Set down each of the entries below line for line, without changing anything.

--- Input material ---

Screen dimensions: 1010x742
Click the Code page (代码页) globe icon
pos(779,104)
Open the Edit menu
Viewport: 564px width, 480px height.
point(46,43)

---

#### Written solution:
Screen dimensions: 1010x742
Click the Code page (代码页) globe icon
pos(779,104)
Open the Edit menu
Viewport: 564px width, 480px height.
point(46,43)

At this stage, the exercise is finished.